Items listed in a dataset
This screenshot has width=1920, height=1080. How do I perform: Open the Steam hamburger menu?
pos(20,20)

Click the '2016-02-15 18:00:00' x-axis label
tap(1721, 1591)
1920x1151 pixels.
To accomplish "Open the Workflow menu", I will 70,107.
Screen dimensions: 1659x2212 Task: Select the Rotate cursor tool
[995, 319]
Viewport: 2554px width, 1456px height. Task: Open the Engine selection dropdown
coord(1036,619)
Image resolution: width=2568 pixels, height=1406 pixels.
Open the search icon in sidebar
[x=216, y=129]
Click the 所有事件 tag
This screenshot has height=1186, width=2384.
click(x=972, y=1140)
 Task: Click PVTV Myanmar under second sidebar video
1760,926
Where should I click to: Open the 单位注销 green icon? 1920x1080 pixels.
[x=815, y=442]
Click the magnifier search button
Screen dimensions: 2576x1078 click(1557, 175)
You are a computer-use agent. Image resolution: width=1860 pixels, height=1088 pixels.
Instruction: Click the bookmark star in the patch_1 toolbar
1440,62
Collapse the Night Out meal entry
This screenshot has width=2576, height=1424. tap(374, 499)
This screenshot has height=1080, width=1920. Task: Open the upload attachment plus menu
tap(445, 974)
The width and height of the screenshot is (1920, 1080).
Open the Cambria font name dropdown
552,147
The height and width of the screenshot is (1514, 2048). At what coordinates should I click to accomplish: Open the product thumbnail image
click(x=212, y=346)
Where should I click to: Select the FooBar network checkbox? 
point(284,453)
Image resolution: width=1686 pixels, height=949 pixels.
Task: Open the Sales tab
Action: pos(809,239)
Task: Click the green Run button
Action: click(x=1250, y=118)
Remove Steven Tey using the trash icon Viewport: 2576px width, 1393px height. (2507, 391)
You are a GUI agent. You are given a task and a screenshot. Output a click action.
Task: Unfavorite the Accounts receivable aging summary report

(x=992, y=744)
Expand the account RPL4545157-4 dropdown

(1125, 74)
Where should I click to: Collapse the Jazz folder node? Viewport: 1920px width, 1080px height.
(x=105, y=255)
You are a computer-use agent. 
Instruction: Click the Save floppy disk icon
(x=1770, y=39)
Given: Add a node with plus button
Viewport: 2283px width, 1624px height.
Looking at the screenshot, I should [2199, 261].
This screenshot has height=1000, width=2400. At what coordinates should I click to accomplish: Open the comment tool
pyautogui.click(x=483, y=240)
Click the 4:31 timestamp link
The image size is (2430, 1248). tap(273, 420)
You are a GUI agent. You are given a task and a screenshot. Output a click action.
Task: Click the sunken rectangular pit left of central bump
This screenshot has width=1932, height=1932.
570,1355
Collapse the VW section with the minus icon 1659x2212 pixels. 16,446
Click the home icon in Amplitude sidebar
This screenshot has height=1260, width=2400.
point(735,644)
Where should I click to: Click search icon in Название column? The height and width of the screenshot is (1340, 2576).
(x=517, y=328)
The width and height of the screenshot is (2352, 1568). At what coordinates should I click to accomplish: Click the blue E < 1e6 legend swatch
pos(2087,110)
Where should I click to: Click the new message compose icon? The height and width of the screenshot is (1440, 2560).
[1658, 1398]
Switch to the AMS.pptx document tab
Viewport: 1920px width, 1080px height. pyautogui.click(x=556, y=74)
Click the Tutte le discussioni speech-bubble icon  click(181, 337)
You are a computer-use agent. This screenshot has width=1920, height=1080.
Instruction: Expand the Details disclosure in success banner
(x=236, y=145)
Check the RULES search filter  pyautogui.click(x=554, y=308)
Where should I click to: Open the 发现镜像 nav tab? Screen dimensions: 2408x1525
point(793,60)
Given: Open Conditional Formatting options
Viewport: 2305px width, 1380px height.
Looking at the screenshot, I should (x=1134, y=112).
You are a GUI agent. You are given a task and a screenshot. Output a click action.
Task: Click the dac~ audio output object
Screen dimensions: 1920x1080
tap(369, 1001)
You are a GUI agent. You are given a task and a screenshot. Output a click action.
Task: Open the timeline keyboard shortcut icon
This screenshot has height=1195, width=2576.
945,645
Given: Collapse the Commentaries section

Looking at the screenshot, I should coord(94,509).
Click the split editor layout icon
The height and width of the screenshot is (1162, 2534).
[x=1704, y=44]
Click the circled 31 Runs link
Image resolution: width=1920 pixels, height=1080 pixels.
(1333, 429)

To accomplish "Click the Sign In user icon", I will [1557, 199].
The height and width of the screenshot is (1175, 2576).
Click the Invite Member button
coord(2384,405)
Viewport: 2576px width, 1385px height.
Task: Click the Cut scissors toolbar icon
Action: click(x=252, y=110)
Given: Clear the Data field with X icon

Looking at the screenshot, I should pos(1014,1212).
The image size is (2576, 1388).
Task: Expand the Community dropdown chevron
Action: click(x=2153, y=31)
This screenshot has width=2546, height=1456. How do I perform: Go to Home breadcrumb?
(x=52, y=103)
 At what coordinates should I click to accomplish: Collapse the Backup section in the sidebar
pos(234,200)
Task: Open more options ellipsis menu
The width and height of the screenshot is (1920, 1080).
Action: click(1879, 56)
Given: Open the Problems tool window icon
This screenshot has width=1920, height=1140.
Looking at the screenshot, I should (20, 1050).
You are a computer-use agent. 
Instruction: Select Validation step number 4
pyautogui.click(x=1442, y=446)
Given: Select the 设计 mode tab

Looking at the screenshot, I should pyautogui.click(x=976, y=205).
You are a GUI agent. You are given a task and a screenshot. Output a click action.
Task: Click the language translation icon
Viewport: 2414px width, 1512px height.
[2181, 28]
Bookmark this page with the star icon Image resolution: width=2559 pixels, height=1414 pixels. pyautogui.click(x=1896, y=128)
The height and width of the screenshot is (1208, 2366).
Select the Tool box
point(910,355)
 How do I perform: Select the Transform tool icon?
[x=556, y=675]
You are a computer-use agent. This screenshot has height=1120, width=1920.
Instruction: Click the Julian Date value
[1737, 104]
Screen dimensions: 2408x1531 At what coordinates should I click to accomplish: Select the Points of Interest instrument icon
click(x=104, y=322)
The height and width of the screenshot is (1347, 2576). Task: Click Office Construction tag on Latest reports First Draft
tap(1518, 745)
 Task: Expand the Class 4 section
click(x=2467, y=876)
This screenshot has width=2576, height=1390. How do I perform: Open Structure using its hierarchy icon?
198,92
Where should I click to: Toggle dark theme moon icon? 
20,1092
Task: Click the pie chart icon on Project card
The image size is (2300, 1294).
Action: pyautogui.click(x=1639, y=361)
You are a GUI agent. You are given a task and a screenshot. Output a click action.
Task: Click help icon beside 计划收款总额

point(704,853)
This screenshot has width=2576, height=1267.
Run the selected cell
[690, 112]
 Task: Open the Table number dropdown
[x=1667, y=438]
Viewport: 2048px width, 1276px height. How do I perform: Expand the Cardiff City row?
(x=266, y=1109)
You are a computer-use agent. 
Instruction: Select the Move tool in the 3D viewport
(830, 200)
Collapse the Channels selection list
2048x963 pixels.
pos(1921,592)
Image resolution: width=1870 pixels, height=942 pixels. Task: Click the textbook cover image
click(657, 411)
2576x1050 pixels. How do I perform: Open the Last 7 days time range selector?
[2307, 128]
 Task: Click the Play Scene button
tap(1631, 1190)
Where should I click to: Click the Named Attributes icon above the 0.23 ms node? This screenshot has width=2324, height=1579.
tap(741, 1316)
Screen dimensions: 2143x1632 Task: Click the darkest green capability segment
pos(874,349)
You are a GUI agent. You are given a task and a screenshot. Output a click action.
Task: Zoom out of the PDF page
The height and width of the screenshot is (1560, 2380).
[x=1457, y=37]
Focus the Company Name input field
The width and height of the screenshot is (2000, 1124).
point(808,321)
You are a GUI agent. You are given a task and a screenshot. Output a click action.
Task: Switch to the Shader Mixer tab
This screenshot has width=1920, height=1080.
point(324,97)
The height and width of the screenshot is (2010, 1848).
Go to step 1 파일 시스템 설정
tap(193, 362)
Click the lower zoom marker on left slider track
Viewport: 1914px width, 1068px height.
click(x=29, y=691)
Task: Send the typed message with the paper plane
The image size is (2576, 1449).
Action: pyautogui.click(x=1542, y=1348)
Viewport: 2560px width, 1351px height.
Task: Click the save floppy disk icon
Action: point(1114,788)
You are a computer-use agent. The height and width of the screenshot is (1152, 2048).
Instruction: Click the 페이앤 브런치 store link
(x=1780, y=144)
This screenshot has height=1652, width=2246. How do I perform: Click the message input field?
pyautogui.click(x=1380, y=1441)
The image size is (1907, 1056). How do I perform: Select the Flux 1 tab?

▶ **Work order**
Please copy each line of the records above in which the word "page" can be found.

▶ **Written answer**
Bookmark this page with the star icon Image resolution: width=2559 pixels, height=1414 pixels. pyautogui.click(x=1896, y=128)
Task: Zoom out of the PDF page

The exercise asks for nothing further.